11 de mayo de 2017

Personalidades paralelas


 
 
American Crime es una serie interesante y compleja por diversos factores. Es un producto bien elaborado, inteligente, no necesariamente fácil de ver, que plantea incómodos interrogantes mediante la escritura de pulso firme de John Ridley (12 años de esclavitud) el cual ahonda en las miserias morales y las tangibles de una sociedad y un sistema excluyentes con todos los que van quedando al margen del sueño americano.
Pero una de sus cualidades más reseñables es que los actores principales (y algunos de los secundarios) van mudando de personaje en cada temporada. Sus papeles cambian, al servicio de diferentes historias, y a veces es difícil reconocerlos en sus nuevas caracterizaciones. En especial, muy elogiable la labor de intérpretes sólidos como Felicity Huffman y Timothy Hutton, desplegando toda una gama de emociones y sentimientos contenidos o exaltados, un trabajo actoral cargado de matices.

Pienso en una fricción de los elementos termodinámicos, alguna especie de agujero de gusano, en donde eso fuera extrapolable a la vida real. A la de cada uno. Y cada una. Y que durante varias semanas, por algún desgarro en la trama de las cosas, la que era tu madre es una vecina molesta y antipática que causa problemas con el ruido de madrugada por tacones violentos o debido a una fervorosa y desaprensiva actividad sexual, y el chico con el que compartes confidencias se convierte en un traficante de personas, un ser violento y cruel, con el que no tendrías ningún tipo de intercambio, no digamos carnal.
Un amigo en cuyo criterio confías y de gustos similares ahora es un ceporro integral donde sus intereses culturales empiezan y terminan en el fútbol y la telebasura, y el escritor vivo que más admiras es un político demagogo diciendo "compañeros y compañeras" parapetado detrás de un atril.
La maruja de la peluquería que lee revistas del corazón y es propensa a la inquina, resulta una refinada dama algo impetuosa, de la que te enamoras porque escucha a John Coltrane y reconoce a Samuel Fuller como el mejor cineasta de su generación; y tal vez una de esas gordas extrañas y hurañas que ves cada mucho tiempo (casi siempre enlutadas) y alguien te dice que son de tu familia, en el siguiente mes de esa temporada completa que es tu vida, hace las veces de hermana con problemas, muy querida y muy cercana, de la que te tienes que encargar, por sus continuas recaídas con la cuchara y el mechero o porque le gusta soplar en exceso.
Y gente que en un pasado quisiste se torna en un presente anónima, ciudadanos como los que te cruzas a diario en el metro o en la calle, en sentido contrario, que por un breve momento coincides en el mismo espacio y lugar, sin reparar siquiera en ello, para después alejarse sin remisión.
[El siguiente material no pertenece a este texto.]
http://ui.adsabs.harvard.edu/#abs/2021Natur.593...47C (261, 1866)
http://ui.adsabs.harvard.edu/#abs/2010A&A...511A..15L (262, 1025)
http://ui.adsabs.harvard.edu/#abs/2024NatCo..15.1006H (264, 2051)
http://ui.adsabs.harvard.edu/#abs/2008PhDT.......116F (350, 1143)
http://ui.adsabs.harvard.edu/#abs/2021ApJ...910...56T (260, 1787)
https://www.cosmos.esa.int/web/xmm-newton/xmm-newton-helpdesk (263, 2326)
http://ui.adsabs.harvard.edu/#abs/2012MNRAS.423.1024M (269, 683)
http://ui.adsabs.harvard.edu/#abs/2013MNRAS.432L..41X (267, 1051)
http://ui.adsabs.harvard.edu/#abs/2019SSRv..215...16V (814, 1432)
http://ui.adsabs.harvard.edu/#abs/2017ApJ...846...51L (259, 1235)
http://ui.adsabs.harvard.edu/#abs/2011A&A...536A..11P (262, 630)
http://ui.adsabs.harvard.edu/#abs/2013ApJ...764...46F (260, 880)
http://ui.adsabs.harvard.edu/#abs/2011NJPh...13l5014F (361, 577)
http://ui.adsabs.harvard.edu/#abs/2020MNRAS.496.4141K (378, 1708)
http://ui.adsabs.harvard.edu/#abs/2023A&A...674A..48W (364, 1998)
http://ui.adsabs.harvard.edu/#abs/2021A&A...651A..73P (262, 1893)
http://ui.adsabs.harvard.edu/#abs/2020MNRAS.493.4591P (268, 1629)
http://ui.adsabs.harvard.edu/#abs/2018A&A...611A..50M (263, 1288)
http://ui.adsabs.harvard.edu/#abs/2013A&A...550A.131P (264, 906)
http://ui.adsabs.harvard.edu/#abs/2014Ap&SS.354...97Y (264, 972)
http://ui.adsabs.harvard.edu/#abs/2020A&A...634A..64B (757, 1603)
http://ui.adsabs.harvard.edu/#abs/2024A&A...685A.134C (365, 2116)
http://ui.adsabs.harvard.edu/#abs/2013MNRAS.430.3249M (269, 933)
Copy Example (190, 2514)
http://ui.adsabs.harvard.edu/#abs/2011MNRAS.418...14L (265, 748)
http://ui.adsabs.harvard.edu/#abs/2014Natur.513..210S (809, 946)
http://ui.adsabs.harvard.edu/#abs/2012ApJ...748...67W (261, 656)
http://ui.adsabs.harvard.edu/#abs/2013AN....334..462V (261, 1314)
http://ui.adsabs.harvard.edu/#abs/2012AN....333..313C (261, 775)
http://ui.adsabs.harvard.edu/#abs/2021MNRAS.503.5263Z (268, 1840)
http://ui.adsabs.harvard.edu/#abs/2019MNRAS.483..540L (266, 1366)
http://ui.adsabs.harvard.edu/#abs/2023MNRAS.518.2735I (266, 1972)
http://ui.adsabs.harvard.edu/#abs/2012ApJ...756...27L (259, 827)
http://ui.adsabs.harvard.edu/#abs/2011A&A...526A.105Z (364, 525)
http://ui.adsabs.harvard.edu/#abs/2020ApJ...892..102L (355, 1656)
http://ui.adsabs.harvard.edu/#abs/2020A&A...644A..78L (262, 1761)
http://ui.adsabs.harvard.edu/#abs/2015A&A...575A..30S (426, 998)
Uno se puede llegar a maravillar de la cantidad de gente extraña que hay en el mundo, siempre que no nos paremos ante un espejo y el reflejo nos muestre algo con lo que no contábamos.


Puede que tú mismo también seas otro, viviendo en una ciudad distinta y con una personalidad diferente, diametralmente opuesta a la actual; o hayas viajado en un golpe de tiempo hasta ese territorio añorado, la patria feliz de la infancia, donde todos deseamos volver, “hasta los peores de nosotros”, que ponía en boca de un mexicano fronterizo el lírico Peckinpah. Durante un periodo, seis o diez capítulos de tu vida, eres un infante otra vez, sin pensar en un futuro que no importa, sonriendo al verano eterno de tus nueve años, reclamando atenciones y necesidades como un podemita en el Congreso.
Y las identidades se van entrelazando, explorándose en universos paralelos, existiendo simultáneamente aquí y allá, ganando y perdiendo, felices y desdichados a la vez. Ejemplares e inmorales. Un Atticus Finch y un juez Holden. Todos iguales y todos diferentes. Alternando en una y otra dirección por la difusa línea del bien y del mal. Nos juntamos con personas de otras razas y a veces odiamos y otras amamos. El negro y el blanco como un genérico gris, como la proyección confusa de un daltónico, como la mirada viciada de un perro.

American Crime
hace cambiar los roles de sus actores, les da otra vida y otra forma de
ser, mientras nosotros nos empeñamos en seguir tan previsiblemente convencionales, avanzando en una única dirección en lo que parece un guión escrito de antemano para unos hechos reales mediocres.